La boîte de Pandore

On comprend rétrospectivement pourquoi le Premier ministre, François Bayrou, a nié avec la dernière énergie avoir été informé en quoi que ce soit des agissements en vigueur dans l’établissement privé de Bétharram, au moment où il était ministre de l’Éducation. En vieux routier de la politique, il savait pertinemment qu’une fois ouverte, la boîte de Pandore ne se refermerait plus, laisserait libre cours à tous les maux de la terre, et que l’opprobre se répandrait inexorablement sur lui. Pris dans l’urgence d’une situation qu’il aurait dû anticiper, il a paré au plus pressé en réfutant toute connaissance du dossier, pour justifier son immobilisme de l’époque et son silence d’aujourd’hui.

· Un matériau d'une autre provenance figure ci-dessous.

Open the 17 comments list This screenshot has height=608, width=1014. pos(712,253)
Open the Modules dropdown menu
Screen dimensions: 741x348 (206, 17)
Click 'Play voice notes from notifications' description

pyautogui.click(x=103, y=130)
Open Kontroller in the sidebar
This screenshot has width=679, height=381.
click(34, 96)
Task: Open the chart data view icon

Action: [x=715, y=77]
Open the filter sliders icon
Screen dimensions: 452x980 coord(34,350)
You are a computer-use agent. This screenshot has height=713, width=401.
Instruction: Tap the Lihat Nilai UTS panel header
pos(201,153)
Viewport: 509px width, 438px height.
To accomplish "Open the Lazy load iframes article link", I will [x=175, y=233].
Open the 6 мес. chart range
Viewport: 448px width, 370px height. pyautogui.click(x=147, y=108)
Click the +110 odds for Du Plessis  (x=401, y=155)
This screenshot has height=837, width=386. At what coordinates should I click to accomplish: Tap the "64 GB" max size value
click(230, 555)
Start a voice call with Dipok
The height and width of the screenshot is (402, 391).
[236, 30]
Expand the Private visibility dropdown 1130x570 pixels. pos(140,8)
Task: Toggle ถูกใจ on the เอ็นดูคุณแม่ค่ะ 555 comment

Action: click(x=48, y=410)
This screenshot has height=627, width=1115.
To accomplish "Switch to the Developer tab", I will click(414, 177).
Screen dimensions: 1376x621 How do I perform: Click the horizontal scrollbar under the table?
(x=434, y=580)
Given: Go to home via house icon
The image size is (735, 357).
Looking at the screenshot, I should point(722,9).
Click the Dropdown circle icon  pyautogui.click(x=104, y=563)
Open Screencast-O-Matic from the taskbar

Et le voici dans une situation inextricable qui devient de plus en plus insoluble sauf à reconnaître qu’il a commis des erreurs, à la fois comme politique et comme père de famille en n’intervenant pas pour faire cesser une situation insupportable. Au fur et à mesure de la médiatisation de ce scandale, les langues se délient et nous avons désormais connaissance de la gravité des faits, de la bouche même des victimes, et aussi par le témoignage hallucinant d’un ancien surveillant, auteur de sévices physiques infligés systématiquement aux jeunes élèves dès leur arrivée à l’établissement pour les briser moralement. On comprend que ces comportements de violence, y compris sexuelle, ne sont pas un accident, mais un système, qui s’est perpétué pendant des décennies. Et que dire des « aveux » de l’ancien Inspecteur d’Académie, qui avait été chargé de contrôler l’établissement et n’y avait vu que du feu, par négligence selon lui, ce qui aggraverait plutôt son cas, et plus probablement par soumission aux demandes implicites de sa hiérarchie.

La défense tardive et maladroite de François Bayrou a consisté à faire porter les responsabilités sur ses successeurs du gouvernement Jospin. S’il a des éléments concrets à verser au dossier, qu’il le fasse. Mais les turpitudes supposées d’autrui n’ont jamais amoindri les responsabilités de chacun ni exonéré quiconque de la reconnaissance de ses erreurs. François Bayrou est conscient du risque majeur qu’il encourt. Il pourrait être poussé vers la sortie par les conclusions de l’enquête parlementaire qui devrait se mettre en place prochainement dans le cadre de la commission des affaires culturelles et de l’éducation. Il pourrait même démissionner pour ne pas se trouver en plein conflit d’intérêts dans une affaire concernant aussi son épouse, chargée du catéchisme à Bétharram et qui n’aurait pas, elle non plus, tenté d’empêcher les mauvais traitements infligés aux élèves et dénoncés par sa collègue professeur dans l’établissement. Ce n’est que le début d’un mouvement qui prend de l’ampleur. Plus de 110 plaintes ont été enregistrées. Le suicide d’un des tortionnaires, convaincu de pédocriminalité, a éteint l’action de la justice dans son cas précis, au détriment des victimes privées de reconnaissance judiciaire, mais des faits non prescrits vont revoir le jour, et la peur va changer de camp.